• Prompt:
Skip every line before the one containing "Age of Sigmar (405, 2522)", then copy that line and the rest of the entries below exactly, through the last line.

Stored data
------------------------
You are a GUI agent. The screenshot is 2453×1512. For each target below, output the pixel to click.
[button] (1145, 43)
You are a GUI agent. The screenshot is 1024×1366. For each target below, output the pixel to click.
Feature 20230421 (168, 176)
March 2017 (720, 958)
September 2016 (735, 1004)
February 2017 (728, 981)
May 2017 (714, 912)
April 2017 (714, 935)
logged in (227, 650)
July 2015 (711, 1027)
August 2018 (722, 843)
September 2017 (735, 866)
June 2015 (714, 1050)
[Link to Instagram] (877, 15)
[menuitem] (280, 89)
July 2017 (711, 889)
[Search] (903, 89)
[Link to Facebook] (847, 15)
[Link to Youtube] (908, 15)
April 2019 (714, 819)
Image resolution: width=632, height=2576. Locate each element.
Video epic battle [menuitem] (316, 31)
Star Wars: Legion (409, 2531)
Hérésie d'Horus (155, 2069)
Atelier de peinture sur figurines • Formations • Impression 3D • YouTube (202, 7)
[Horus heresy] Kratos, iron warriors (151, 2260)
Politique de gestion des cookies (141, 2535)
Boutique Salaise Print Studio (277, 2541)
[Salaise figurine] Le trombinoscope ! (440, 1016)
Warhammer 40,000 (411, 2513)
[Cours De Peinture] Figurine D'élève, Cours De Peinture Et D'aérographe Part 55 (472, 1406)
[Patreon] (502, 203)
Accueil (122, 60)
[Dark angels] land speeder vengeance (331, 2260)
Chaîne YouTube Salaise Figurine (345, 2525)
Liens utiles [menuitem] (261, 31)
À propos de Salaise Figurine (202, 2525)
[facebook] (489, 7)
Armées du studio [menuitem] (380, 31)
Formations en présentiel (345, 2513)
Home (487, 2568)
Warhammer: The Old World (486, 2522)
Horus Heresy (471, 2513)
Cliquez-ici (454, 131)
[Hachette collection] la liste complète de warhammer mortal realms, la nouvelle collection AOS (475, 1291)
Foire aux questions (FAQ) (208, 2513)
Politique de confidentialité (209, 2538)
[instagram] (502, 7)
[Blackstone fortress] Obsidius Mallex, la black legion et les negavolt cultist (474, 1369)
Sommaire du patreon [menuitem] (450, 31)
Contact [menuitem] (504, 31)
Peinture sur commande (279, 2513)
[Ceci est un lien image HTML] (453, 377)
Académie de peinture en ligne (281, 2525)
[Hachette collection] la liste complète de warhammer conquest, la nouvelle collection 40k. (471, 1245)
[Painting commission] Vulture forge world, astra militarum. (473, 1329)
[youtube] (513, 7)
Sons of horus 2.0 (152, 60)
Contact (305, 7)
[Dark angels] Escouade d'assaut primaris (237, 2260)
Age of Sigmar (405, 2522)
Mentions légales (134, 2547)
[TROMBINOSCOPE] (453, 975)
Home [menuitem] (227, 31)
------------------------
• Solution for this exercise:
Age of Sigmar (405, 2522)
Mentions légales (134, 2547)
[TROMBINOSCOPE] (453, 975)
Home [menuitem] (227, 31)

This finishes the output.